» CONSIGNES ÉCRITES
1. Selon le texte sur l'exposition « Mémoire du paysage », combien de caisses de documents et de photographies Laurence Piaget-Dubuis a-t-elle reçues en 2017 ?
2. Reproduisez fidèlement le passage du texte sur l'exposition « Mémoire du paysage » qui va de « Exposition qui propose » jusqu'à « trente ans d’absence. ».

» TEXTE EXTRAIT
################
MÉMOIRE DU PAYSAGE [25]

11/09 18/10/2025 > Martigny, CH.
Laurence Piaget-Dubuis, Mémoire du paysage, Œuvre dont l’état présent laisse deviner les traces de versions antérieures. Médiathèque, espace de l’objectif, Martigny, VS, CH
Vernissage: Jeudi 11 septembre 2025, à 18h
Exposition: entrée libre. Lun au sam, 13:00-18:00 et Jeudi, 10:00-18:00

Exposition qui propose un dialogue fragmenté, à plusieurs voix : celle de deux femmes — toutes deux photographes, séparées par plus de trente ans d’absence.
Cet échange transgénérationnel entre images et mots ouvre un espace vertical, entre ce qui a été tu, enfoui, et ce qui, peu à peu, refait surface. Les photographies deviennent des indicatrices — balises dans la neige gelée de la mémoire.
En 2017, à la mort de sa mère, Laurence Piaget-Dubuis reçoit trois caisses de documents et de photographies. De ces archives surgit une lecture d’images en miroir avec le paysage alpin qu’elle arpente depuis l’enfance. Une autofiction portée par les creux et les pleins de l’histoire, personnelle autant que collective.
À la manière d’un palimpseste, les couches de mémoire réapparaissent peu à peu — visages oubliés, lieux familiers, souvenirs diffus, un récit: mouvant, discontinu, érodé par le temps comme une moraine qui se lit dans le paysage.

Je ne connais presque rien de mon histoire, je n’ai que des fragments, des bouts de réel, des reliques sacrées. — Laurence

Chroniques d’autofiction, constituées de fragments d’archives arrachés au vide : photos, lettres, scènes familiales, comptes de funérailles, glaciers qui reculent.
################
» LIGNES DE DONNÉES

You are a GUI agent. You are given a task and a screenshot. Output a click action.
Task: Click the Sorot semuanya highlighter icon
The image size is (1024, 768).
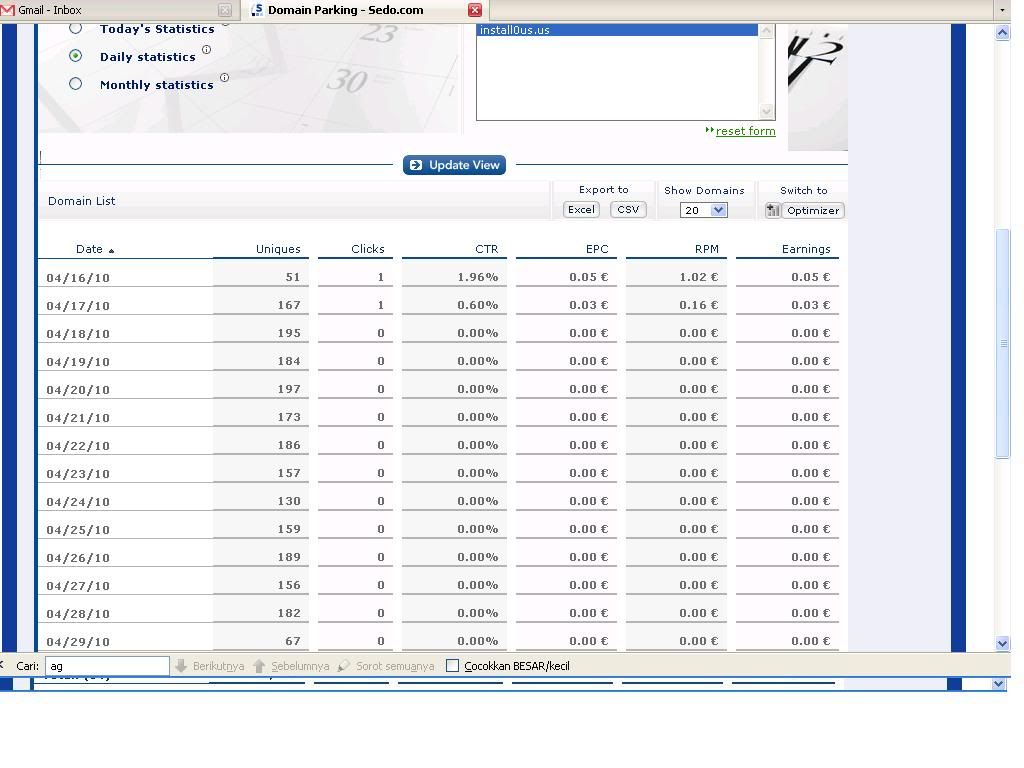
################
» RÉPONSES ATTENDUES
1. Trois caisses.

2.
Exposition qui propose un dialogue fragmenté, à plusieurs voix : celle de deux femmes — toutes deux photographes, séparées par plus de trente ans d’absence.